Title: Gathering Wood for Winter

Artist: George Henry Durrie (1820–1863)

Date: 1855

Medium: oil on canvas

Dimensions: height: 26 in (66 cm); width: 36 in (91.4 cm)

Collection: Private collection

Why I love this painting:

Durrie shows us a day in late autumn. His characteristic use of reds and browns juxtaposed against lighter shades of white portrays the stark beauty of late autumn in New England.

The first snow has fallen, and the season is turning to winter. It’s more important than ever to gather as much wood as possible. Fortunately for our wood gatherers, a giant has fallen victim to a storm, snapping off halfway up.

This is not necessarily the end of the tree. Leaves still cling to the branches below the wound and will continue to provide shade and habitat for as long as it can. Someday, it may be cut down, as the fact it broke in half shows that it is nearing the end of its life and may present a hazard to those who walk beneath it.

Regardless of the tree’s future, the farmer and his son are taking advantage of the bounty so close to their home. They will stack it in the woodshed and allow it to dry out or “season” before they must burn it, hopefully not before the end of spring.

The more wood they gather now, the warmer they will be when winter’s grip tightens.

About the author, via Wikipedia:

George Henry Durrie (June 6, 1820 – October 15, 1863) was an American landscape artist noted especially for his rural winter snow scenes, which became very popular after they were reproduced as lithographic prints by Currier and Ives.

For many years, Durrie made a living primarily as a portrait painter, executing hundreds of commissions. After marriage, he made frequent trips, traveling to New York, Massachusetts, New Jersey,  and Virginia, fulfilling commissions and looking for new ones. His diary reveals that he was an enthusiastic railroad traveler, in the early days of the railroads. Durrie also painted what he called “fancy pieces”, whimsical studies of still lives or stage actors, as well as painting scenes on window-shades and fireplace covers. But portrait painting commissions became scarcer when photography came on the scene, offering a cheaper alternative to painted portraits, and, as his account-book shows, Durrie rarely painted a portrait after 1851.

Durrie’s interest shifted to landscape painting, and while on the road, or at home, made frequent sketches of landscape elements that caught his eye. Around 1844 Durrie began painting water and snow scenes, and took a second place medal at the 1845 New Haven State Fair for two winter landscapes. Although he had some training in portrait work, Durrie was self-taught as a landscape artist. He was undoubtedly influenced both by the American Hudson River School, and also by European artists, by studying exhibitions of their work at the New Haven Statehouse, the Trumbull Gallery, and at the Wadsworth Atheneum in Hartford, as well as in New York City. Durrie himself exhibited regularly, both locally, and in New York City at the National Academy of Design and the American Artists’ Union, and his reputation grew. Durrie was especially known for his snow pieces, and would often make copies or near-copies of his most popular pieces, with modifications to order.  The landscapes painted by Durrie offered a more intimate view than the panoramic landscapes painted by the Hudson River School, which was the leading school of American landscape painting. Colin Simkin notes that Durrie’s paintings took in a wide angle, but still “close enough to be within hailing distance” of the people who are always included in his scenes.

* * * *

WORK TO DO:
[A] According to the painting description, what medal did Durrie win at the 1845 New Haven State Fair?
[B] Write out the part of the painting description between "Regardless of the" and "by Currier and Ives.", inclusive.

Click-target data:

* * * *

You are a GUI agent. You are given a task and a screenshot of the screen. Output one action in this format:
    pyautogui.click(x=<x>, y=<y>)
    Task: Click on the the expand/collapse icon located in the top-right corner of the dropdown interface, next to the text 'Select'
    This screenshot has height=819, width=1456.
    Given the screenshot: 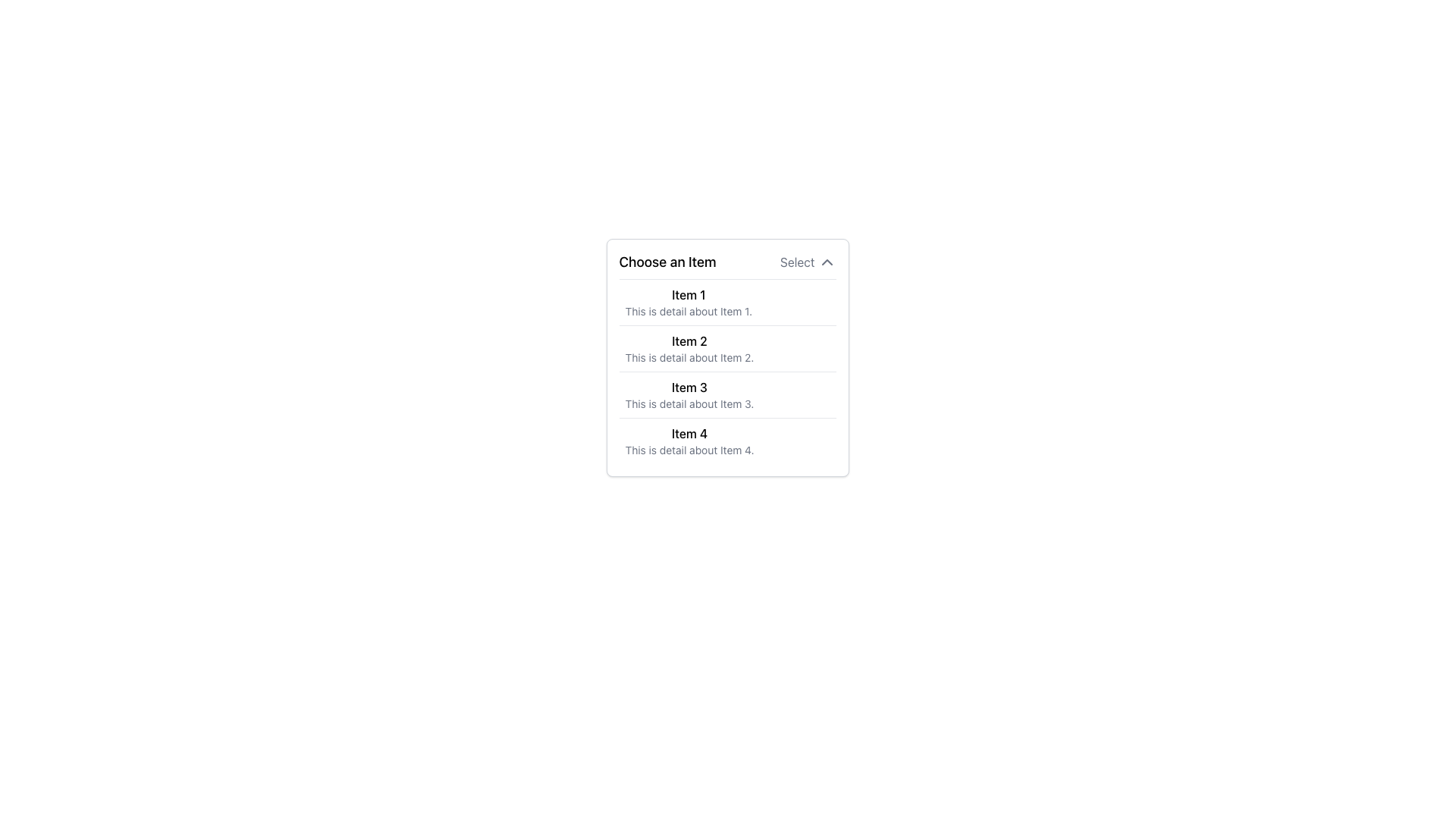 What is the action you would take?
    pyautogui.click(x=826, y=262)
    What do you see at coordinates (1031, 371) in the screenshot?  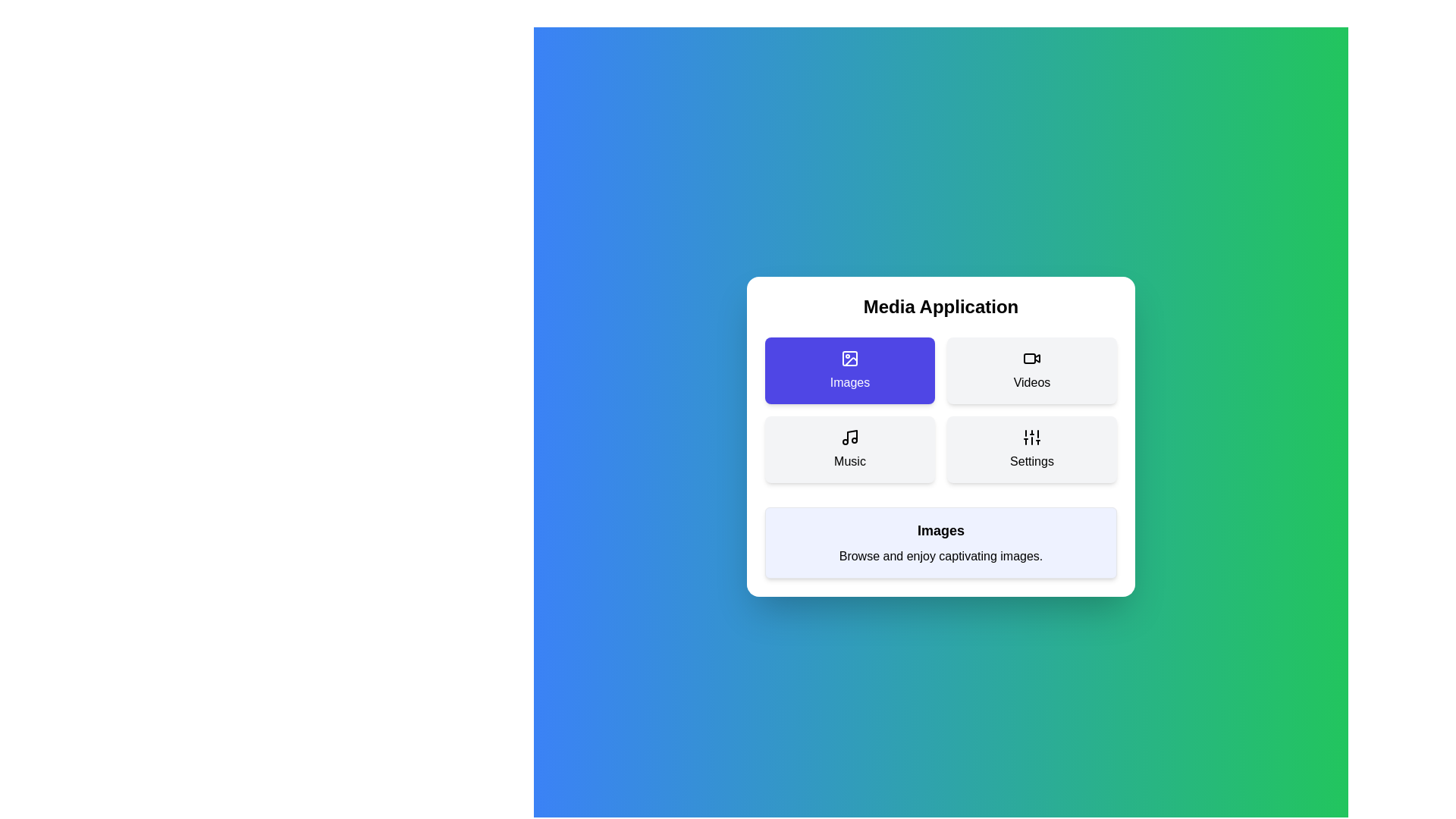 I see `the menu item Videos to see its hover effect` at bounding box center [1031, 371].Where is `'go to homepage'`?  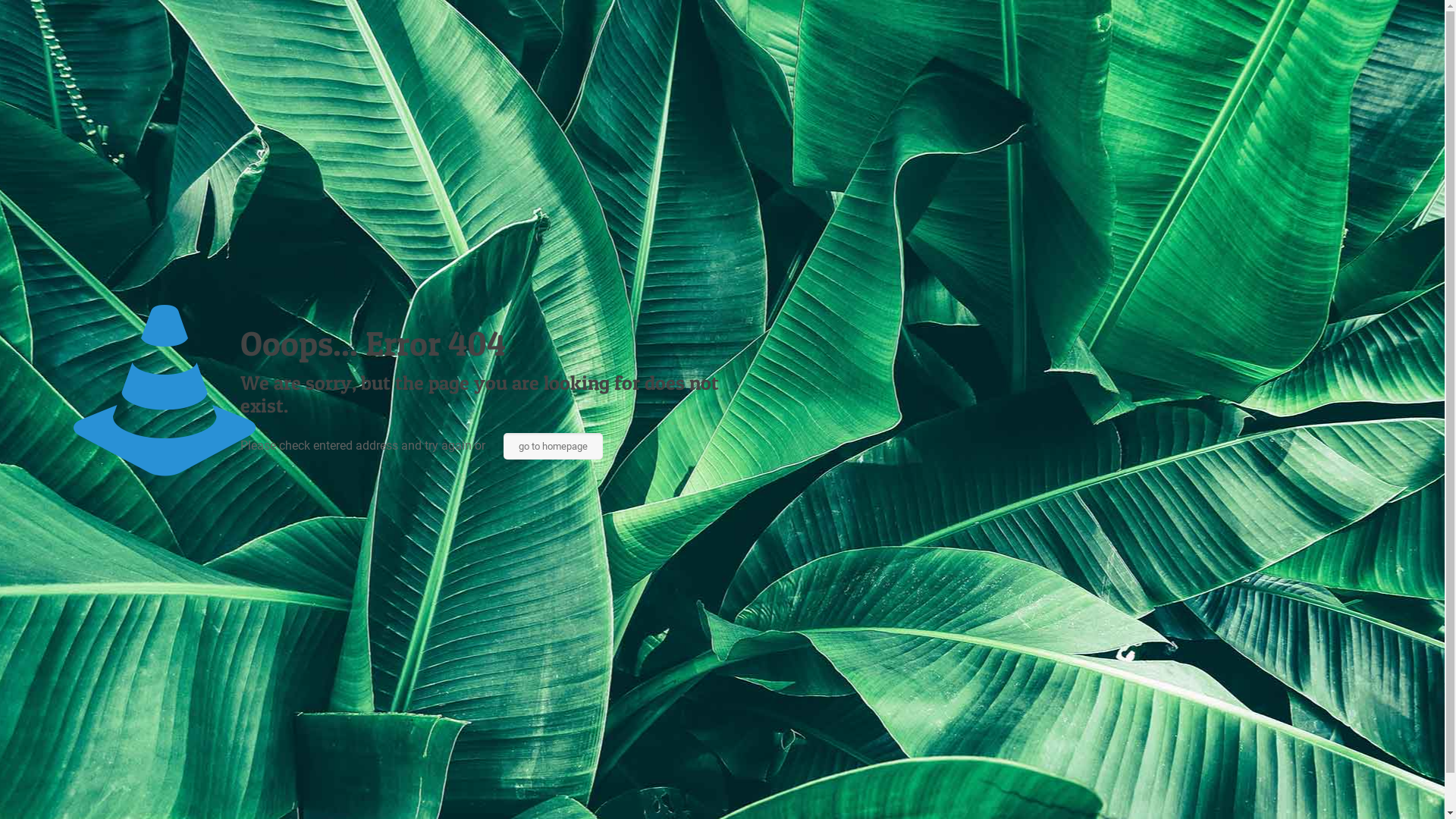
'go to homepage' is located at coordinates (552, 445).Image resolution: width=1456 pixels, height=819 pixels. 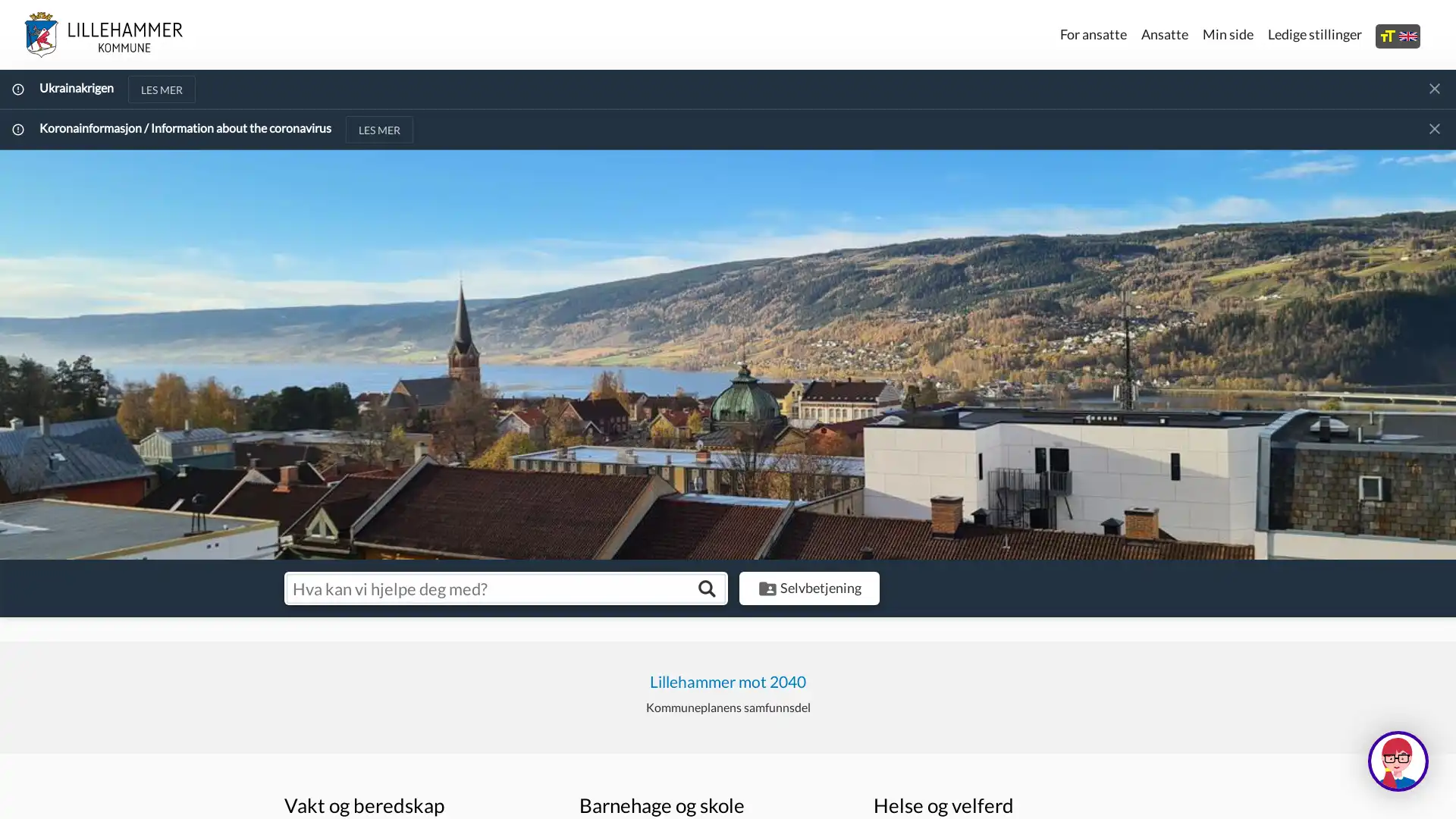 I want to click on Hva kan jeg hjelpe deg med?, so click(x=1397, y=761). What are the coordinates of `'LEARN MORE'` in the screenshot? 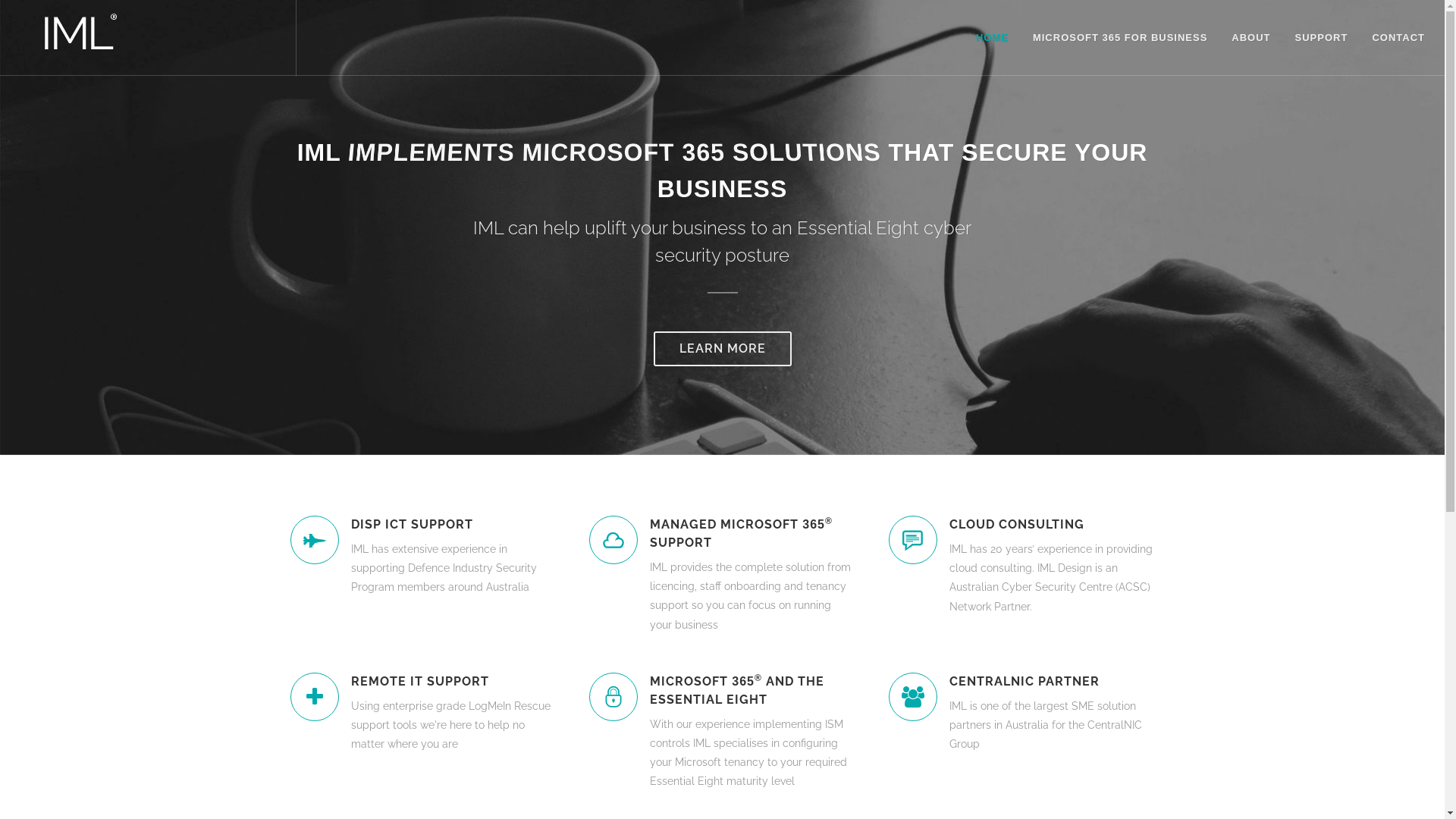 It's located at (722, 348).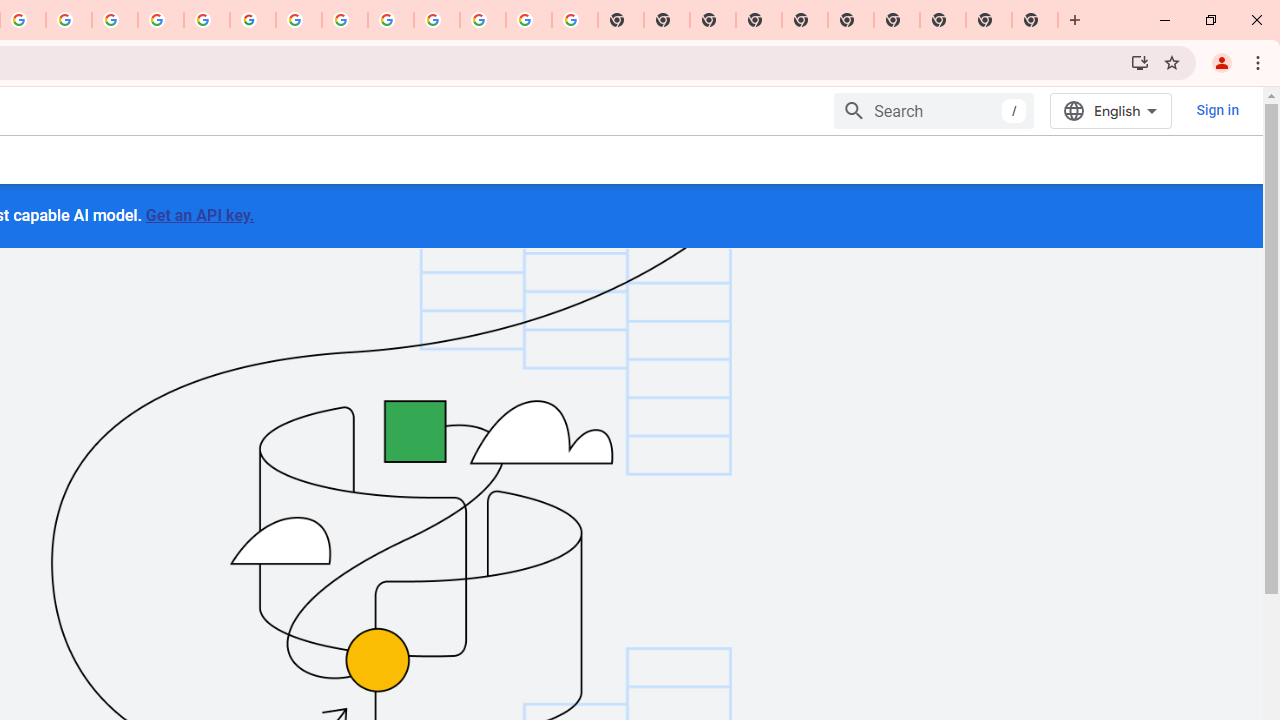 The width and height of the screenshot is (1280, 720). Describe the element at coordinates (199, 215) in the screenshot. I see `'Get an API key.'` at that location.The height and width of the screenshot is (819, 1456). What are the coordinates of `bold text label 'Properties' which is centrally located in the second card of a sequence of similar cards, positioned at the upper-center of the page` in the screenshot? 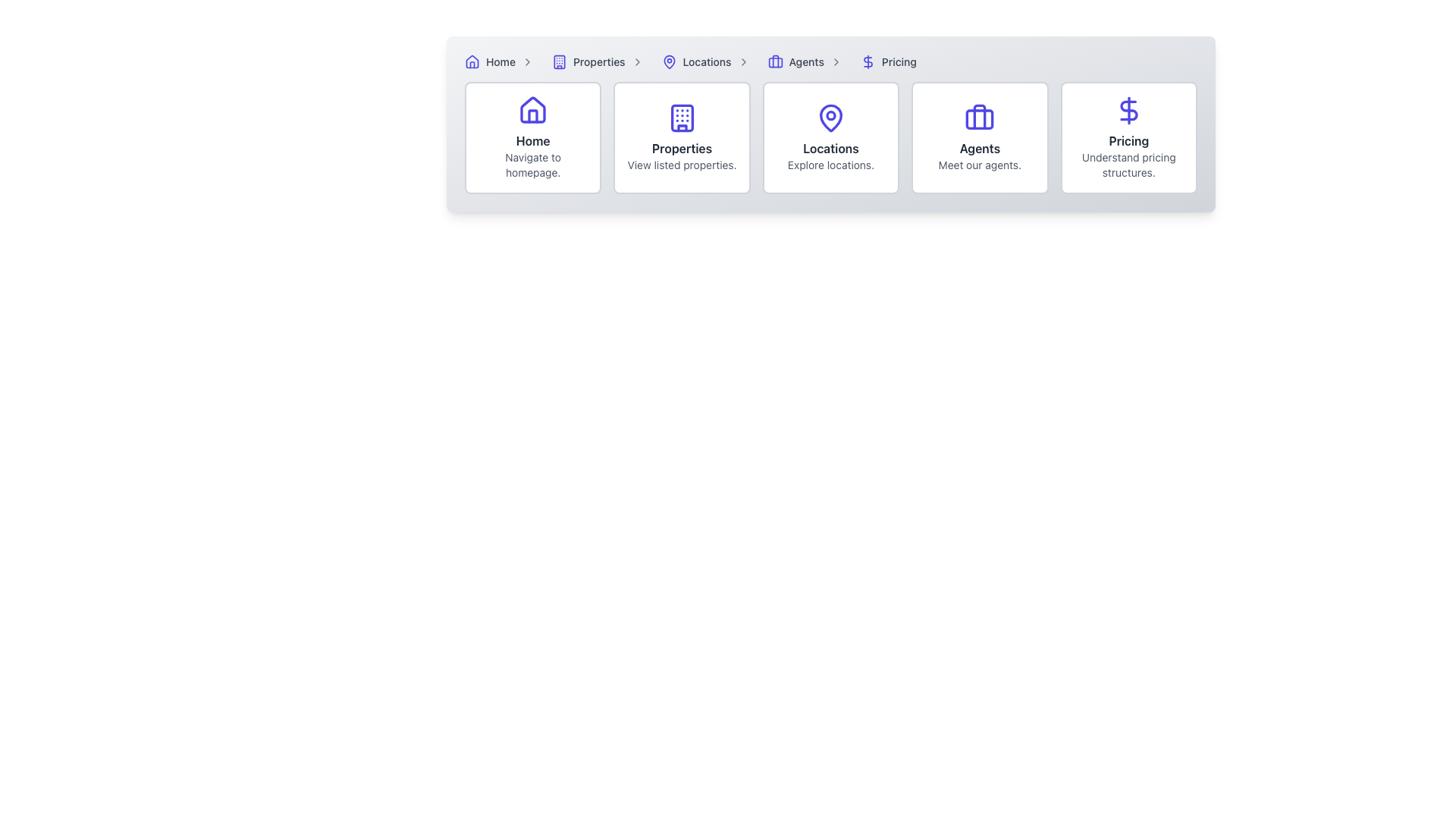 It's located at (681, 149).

* * * *

SOLUTIONS BELOW:
[A] A second place medal, for two winter landscapes.

[B]
Regardless of the tree’s future, the farmer and his son are taking advantage of the bounty so close to their home. They will stack it in the woodshed and allow it to dry out or “season” before they must burn it, hopefully not before the end of spring.

The more wood they gather now, the warmer they will be when winter’s grip tightens.

About the author, via Wikipedia:

George Henry Durrie (June 6, 1820 – October 15, 1863) was an American landscape artist noted especially for his rural winter snow scenes, which became very popular after they were reproduced as lithographic prints by Currier and Ives.